Geahnte Antworten, dort und hier

Peter Ustinov hat einmal folgenden bemerkenswerten Satz gesagt: „Wir haben alle die gleichen Zweifel.“
Da sind sich die Menschen offenbar einig. Dort, wo gründliche Fragen über das Leben gestellt werden, sind Zweifel angesagt und erlaubt. Nur, wer entschieden und ehrlich nachfragt, kann damit rechnen, neue, ungeahnte Antworten zu erhalten.

zweifeln-und-staunen.de

Stimmt, liebe ProChrist e.V., Ustinov sagte mehrmals, dass es die Zweifel sind, „die die Menschen vereinen.“ Aber kommt es nicht auf den Zusatz an, welchen er an diesen „bemerkenswerten Satz“ angefügt hat? „Ihre Überzeugungen trennen sie.“

Und das ist das Problem an eurem Anspruch, dem Ziel.
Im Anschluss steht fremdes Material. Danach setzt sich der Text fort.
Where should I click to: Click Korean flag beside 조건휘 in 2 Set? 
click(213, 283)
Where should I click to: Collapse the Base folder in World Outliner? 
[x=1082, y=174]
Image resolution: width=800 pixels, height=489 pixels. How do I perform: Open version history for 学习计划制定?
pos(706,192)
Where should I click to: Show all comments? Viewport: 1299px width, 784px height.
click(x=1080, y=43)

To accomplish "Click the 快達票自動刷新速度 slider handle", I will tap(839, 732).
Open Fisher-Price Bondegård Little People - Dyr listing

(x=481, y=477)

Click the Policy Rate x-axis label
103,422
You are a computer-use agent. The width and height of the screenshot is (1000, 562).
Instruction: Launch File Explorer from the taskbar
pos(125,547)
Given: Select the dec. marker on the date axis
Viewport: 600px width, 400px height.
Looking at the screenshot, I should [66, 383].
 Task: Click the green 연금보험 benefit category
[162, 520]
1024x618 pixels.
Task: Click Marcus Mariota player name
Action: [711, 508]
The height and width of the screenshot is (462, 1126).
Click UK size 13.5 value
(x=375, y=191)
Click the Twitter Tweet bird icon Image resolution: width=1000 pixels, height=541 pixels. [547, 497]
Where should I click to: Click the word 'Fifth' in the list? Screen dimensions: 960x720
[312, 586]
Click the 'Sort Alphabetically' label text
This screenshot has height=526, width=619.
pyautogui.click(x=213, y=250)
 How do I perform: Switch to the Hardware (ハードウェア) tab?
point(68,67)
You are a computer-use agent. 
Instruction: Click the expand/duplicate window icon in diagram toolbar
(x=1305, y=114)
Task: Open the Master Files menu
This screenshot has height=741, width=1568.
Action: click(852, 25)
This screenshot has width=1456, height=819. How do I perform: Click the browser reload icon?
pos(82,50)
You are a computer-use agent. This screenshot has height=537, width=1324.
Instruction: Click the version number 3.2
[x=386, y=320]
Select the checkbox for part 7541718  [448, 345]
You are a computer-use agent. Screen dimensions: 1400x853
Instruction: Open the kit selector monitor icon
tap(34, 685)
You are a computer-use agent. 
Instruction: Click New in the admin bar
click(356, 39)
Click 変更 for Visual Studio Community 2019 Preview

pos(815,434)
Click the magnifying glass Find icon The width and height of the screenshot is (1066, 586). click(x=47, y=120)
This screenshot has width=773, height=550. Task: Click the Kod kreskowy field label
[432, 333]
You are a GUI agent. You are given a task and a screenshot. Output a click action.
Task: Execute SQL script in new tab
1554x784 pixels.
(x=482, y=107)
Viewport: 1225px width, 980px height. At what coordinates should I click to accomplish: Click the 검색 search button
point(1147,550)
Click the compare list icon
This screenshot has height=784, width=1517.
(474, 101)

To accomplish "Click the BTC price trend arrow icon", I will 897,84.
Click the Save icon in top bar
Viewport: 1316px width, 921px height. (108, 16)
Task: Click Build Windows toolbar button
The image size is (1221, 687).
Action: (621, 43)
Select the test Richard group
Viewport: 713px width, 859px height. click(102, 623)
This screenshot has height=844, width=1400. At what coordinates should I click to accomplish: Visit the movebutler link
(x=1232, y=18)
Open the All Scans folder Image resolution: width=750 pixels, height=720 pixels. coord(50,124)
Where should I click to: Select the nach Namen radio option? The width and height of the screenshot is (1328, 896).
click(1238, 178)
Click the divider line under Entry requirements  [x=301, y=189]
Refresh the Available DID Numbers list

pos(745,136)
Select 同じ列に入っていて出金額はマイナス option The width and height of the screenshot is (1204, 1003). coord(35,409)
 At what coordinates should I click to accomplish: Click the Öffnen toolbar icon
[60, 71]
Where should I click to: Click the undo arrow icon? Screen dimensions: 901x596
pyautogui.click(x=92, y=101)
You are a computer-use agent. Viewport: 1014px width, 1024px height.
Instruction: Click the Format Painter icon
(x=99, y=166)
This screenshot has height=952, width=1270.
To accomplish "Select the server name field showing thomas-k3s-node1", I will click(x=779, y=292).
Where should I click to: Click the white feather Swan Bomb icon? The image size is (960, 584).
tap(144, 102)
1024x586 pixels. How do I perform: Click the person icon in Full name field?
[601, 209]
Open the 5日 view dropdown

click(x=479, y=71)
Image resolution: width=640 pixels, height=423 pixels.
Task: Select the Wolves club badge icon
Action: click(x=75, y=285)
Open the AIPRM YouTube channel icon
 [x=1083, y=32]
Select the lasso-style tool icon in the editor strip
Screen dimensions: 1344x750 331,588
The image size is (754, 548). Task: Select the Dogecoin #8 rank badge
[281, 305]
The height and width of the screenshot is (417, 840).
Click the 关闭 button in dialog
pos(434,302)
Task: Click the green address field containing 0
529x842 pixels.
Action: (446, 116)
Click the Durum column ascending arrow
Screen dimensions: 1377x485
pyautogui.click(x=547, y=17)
Es geht nicht um „ungeahnte Antworten“, es geht um sehr berechenbare und fokusierende Antworten (Stichwort Lebensübergabe), die die Menschen erhalten sollen, wenn sie mit euch auf eurer „Zweifeln und Staunen“-Tour („ProChrist mobil“) diskutieren. Es geht um die Evangelisierung, um Missionierung. Also darum, eine jener trennende Überzeugungen zu verbreiten.

Die erwähnte Tour besteht darin, dass zwei Container (ein zweifelnder, ein staunender) zusammen irgendwo in einer Stadt abgesetzt werden. Der Fokus: die Ausrichter suchen das Gespräch mit den Leuten und befragen sie nach ihren Fragen, Zweifeln, Problemen. Man kann diese Dinge ebenso aufschreiben und die Leute von ProChrist sorgen dafür, dass die eigenen Mitglieder für denjenigen beten. remote prayer also auch hier hierzulande, eine pseudo-wissenschaftliche Absicherung und nebenbei auf Umwegen der Versuch, eines wissenschaftlichen Gottbeweises. Wenn man glaubt. Im mobilen Zweifeln-Häuslein prangt ein Zitat an der Wand: „Um mit Gewissheit zu glauben, müssen wir mit Zweifeln anfangen.“ Je nach Perspektive ein wundervoller Satz. Beständiger Zweifel im Umgang mit dem Glauben. Nichts daran ist verkehrt. Aber auch: dogmatischer Glaube bedingt Zweifel, er ist unter anderem Fundament. Denn wo Zweifel ist, ist auch die Hoffnung. Das Fundament kann durch Antworten, eventuell „ungeahnte“, mit Zement aufgefüllt und verstärkt werden. Die nötige Gewissheit ist dann vorhanden, was an anderen Zweifeln verbleibt, ist im Grunde für eine Institution kein wirklich entscheidendes Zweifeln mehr.

Auf einem Container steht die Selbstbeschreibung: „Container der Hoffnung“. Und für mich fasst das den Anspruch organisierten, dogmatischen Glaubens wunderbar zusammen, all seine positiven wie auch negativen Untertöne. Der Container der Hoffnung– der Zusammenhalt der Hoffnung. Aber continere hat eben noch weitere Bedeutungen: festhalten und einnehmen, beispielsweise.